I would like to know if there is a way to block (or tag as spam) those
emails, either with Postfix, SpamAssassin or Procmail, if they don't come
from our mail server?
Thanks,
Chris
This has been the popular topic for the past few days. You can block it
with postfix using something like this:
smtpd_recipient_restrictions =
permit_sasl_authenticated
permit_mynetworks
reject_unauth_destination
reject_unlisted_recipient
check_sender_access hash:/etc/postfix/sender_access # Look Here
reject_non_fqdn_recipient
/etc/postfix/sender_access:
.my_domain.ext REJECT Rejection reason here
[EMAIL PROTECTED] REJECT Not authenticated
There are pitfalls to using this approach.
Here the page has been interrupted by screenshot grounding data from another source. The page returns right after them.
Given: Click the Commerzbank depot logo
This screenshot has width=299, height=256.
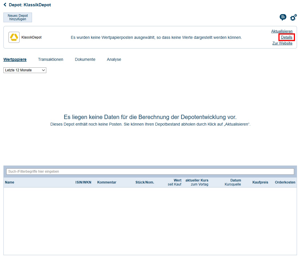Looking at the screenshot, I should tap(14, 37).

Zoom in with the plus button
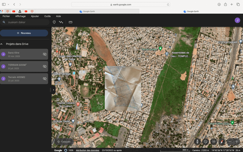(237, 141)
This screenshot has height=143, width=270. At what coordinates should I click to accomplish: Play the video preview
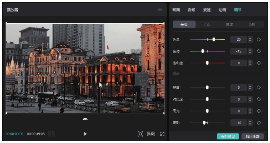coord(85,134)
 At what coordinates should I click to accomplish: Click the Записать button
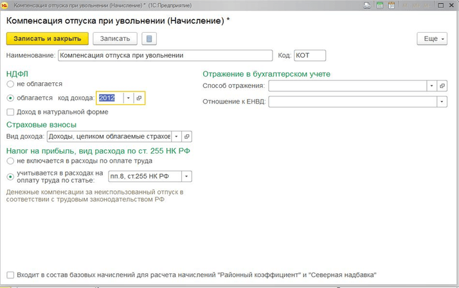click(x=115, y=39)
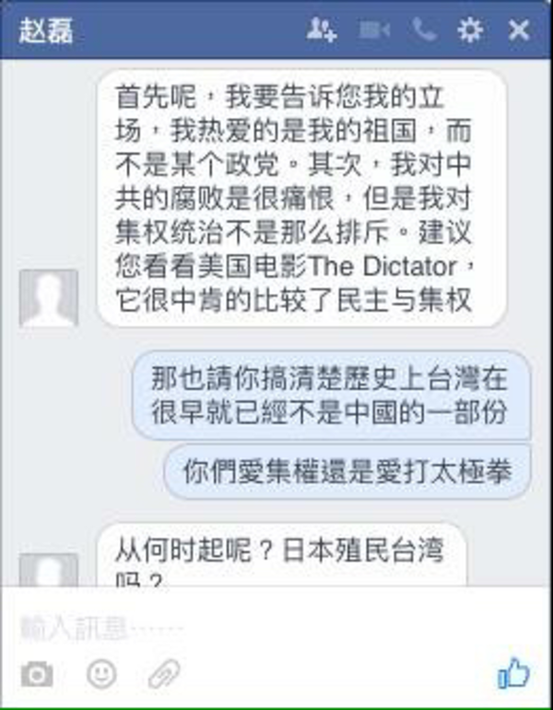Send a thumbs-up like
Image resolution: width=553 pixels, height=710 pixels.
click(x=513, y=673)
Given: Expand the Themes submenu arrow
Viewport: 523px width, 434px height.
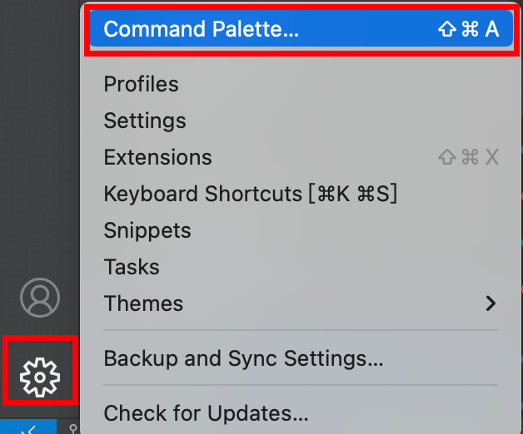Looking at the screenshot, I should click(x=491, y=303).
Forwarded mail from another
server will be rejected, for example. Thus, there are cases where you
get false positives. It's up to you to make the decision of what's
acceptable and what not. You can implement it on a per-user basis as
well which is what I'm really doing. I chose to inform the users of the
change and let them opt-in after knowing the potential risks. I can't
help you with solving the problem from spamassassin or procmail.
J.P.